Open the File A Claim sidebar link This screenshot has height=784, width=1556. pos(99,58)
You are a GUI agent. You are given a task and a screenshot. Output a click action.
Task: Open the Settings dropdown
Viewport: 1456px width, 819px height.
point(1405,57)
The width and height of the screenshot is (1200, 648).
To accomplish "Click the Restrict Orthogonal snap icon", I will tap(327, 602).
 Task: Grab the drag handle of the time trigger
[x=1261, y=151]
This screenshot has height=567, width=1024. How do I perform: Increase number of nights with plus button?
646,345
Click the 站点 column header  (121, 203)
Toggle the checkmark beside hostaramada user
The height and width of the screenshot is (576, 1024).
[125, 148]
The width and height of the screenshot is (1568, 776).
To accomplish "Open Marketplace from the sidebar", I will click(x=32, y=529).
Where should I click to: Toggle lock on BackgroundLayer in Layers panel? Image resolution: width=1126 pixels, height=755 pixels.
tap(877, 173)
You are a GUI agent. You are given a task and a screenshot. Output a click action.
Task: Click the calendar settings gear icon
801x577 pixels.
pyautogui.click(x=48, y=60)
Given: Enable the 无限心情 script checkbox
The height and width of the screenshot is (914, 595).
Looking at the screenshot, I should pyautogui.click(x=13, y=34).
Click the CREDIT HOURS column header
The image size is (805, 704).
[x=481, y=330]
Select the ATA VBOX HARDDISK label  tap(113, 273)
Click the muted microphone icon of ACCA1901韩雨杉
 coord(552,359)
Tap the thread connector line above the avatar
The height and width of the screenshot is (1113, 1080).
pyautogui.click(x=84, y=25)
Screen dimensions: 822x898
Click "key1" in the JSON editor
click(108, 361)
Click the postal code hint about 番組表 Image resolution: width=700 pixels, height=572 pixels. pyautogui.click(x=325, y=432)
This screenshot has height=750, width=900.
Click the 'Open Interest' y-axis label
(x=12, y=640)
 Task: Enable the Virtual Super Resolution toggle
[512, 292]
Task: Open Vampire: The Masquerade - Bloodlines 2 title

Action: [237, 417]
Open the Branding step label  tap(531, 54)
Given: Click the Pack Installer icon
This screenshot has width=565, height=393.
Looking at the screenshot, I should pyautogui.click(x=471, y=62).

What the task asks: Your answer must be a single number: the count of lines in the records that include "accomplish".

Written response: 2